Berlin 1968: Demonstration against the war in Vietnam
The day before, Rudi Dutschke opened the International Vietnam Congress in the lecture hall of the University of Technology with 5,000 participants from France, England, Italy, Scandinavia and the USA, including numerous prominent scientists and artists. Hans Werner Henze helped to organise the congress and made a significant contribution to attracting participants from France, England, Italy, Scandinavia and the USA.

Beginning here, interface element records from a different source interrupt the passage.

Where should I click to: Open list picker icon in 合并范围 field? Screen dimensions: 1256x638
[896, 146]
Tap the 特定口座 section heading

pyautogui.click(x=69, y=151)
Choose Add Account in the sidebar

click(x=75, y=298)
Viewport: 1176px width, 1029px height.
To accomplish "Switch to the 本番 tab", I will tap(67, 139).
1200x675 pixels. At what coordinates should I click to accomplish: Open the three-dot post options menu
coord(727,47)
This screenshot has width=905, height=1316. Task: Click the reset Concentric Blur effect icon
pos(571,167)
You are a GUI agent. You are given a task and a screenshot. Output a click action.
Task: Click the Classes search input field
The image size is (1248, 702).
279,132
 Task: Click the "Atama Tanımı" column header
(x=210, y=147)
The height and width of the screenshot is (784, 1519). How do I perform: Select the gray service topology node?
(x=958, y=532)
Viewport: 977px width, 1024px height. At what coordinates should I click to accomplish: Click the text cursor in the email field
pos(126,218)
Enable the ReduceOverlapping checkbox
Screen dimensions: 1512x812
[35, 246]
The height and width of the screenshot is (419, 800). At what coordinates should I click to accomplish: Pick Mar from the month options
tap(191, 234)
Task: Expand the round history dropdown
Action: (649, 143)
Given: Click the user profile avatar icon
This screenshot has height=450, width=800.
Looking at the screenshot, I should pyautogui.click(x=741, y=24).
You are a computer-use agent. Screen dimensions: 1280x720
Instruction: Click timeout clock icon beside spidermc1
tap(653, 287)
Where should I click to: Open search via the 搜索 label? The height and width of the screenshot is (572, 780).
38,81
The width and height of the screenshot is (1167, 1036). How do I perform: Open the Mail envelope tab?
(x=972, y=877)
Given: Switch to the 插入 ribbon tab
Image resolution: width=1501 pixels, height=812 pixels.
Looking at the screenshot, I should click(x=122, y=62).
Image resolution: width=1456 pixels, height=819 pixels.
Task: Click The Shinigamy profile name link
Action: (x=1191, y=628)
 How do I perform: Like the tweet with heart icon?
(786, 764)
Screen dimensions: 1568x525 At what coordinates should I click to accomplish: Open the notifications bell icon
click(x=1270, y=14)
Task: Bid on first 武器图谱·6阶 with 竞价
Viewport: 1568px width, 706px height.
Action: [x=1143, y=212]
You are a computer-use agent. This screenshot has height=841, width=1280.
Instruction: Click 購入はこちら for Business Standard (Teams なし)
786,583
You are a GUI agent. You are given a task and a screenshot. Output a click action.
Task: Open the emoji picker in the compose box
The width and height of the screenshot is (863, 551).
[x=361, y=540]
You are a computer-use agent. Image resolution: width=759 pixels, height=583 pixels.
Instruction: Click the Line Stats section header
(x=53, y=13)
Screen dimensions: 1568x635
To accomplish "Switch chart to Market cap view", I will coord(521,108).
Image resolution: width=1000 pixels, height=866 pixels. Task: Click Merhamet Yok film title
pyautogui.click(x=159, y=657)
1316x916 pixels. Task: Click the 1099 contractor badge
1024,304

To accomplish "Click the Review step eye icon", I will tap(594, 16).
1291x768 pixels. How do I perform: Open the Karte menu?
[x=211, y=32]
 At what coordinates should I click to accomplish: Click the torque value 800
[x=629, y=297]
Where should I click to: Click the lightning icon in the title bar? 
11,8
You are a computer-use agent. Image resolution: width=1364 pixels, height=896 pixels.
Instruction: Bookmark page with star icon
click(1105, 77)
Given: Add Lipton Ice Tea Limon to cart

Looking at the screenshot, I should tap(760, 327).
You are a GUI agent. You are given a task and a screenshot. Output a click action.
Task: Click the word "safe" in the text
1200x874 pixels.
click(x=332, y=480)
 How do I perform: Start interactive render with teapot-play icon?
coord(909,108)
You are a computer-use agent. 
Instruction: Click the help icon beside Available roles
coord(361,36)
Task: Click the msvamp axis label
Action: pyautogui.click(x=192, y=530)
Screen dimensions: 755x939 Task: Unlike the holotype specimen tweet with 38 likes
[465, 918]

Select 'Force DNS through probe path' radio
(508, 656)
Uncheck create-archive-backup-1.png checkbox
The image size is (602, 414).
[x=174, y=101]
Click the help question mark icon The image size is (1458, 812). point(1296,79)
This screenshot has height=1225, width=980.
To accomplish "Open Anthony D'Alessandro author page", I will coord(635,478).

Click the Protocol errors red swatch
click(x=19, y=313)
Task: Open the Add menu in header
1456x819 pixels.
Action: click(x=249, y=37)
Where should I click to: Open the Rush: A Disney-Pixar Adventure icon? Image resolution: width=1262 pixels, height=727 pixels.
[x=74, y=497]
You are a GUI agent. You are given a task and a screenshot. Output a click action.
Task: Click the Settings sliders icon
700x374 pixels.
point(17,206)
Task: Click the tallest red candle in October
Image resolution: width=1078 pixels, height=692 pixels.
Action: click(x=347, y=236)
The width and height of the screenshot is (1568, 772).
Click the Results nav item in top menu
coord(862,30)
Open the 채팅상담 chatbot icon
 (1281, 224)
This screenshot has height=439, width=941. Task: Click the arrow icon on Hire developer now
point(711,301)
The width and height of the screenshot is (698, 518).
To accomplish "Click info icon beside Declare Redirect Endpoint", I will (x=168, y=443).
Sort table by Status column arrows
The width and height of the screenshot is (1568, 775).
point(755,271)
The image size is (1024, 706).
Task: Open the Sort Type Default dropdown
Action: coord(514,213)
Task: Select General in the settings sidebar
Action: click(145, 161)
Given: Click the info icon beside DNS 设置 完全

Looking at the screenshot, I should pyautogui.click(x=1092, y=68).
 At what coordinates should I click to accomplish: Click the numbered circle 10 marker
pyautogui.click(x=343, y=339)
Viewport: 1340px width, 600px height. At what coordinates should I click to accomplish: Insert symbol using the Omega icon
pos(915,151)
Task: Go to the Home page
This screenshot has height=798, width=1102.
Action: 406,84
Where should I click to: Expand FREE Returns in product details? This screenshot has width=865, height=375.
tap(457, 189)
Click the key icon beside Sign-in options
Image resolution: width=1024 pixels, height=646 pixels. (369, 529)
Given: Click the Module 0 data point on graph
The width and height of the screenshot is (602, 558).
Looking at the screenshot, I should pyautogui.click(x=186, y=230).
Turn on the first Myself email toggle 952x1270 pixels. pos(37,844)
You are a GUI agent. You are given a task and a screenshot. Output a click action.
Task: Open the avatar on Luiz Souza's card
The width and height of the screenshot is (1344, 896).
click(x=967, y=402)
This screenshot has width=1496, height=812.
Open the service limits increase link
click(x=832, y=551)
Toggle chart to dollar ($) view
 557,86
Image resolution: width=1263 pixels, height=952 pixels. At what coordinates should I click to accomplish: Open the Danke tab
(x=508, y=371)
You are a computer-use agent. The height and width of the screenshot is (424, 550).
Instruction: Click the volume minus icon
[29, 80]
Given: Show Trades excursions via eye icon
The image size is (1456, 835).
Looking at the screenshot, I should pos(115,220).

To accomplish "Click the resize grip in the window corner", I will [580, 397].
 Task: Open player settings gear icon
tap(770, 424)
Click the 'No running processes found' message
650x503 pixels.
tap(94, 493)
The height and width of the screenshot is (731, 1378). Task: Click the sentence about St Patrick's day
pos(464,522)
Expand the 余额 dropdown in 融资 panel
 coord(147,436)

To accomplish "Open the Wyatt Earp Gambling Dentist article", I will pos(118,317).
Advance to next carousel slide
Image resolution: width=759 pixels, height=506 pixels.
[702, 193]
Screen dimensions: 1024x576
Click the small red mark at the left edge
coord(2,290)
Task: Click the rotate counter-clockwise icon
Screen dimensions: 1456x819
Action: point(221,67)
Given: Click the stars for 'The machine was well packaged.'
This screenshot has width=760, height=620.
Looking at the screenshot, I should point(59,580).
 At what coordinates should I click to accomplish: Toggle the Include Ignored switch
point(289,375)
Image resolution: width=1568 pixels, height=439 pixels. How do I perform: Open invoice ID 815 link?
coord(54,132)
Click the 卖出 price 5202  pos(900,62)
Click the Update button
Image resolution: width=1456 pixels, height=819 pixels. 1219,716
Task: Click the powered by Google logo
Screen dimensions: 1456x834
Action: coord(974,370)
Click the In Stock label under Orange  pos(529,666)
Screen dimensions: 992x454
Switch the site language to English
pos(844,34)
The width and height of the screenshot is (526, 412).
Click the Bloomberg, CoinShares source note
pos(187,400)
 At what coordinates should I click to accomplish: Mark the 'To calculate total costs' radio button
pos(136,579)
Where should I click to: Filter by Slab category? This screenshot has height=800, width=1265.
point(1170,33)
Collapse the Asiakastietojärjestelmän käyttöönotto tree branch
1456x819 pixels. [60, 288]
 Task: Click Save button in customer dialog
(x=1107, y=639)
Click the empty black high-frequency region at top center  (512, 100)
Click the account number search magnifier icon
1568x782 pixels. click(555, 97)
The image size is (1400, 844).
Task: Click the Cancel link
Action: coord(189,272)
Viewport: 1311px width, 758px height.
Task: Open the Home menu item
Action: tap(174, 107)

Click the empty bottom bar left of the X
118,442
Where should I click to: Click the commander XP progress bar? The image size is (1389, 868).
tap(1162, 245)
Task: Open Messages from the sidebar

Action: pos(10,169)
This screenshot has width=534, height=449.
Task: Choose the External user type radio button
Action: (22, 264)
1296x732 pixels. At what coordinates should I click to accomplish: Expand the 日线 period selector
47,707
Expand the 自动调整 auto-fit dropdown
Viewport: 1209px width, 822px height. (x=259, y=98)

He recalls in his autobiography:
"Bishop Scharf, Professor Gollwitzer and I went to the Senator of the Interior to obtain the lifting of the ban on demonstrations, without which there would have been bloody clashes. On the morning of 18 February 1968, a Sunday, I took to the streets with 5,000 demonstrators, arm in arm with Luigi Nono and the Roman painter Titina Maselli (who lived in Paris), a beautiful Communist from a good old Communist family. Peter and Gunilla Weiss were there, Reinhard Lettau, the painters Arroyo and Timner, Giangiacomo Feltrinelli, Berlin and foreign academics, otherwise quite few artists."
Henze, Hans Werner. Reiselieder mit böhmischen Quinten: Autobiographische Mitteilungen 1926-1995, Frankfurt (Fischer) 1996, p. 291.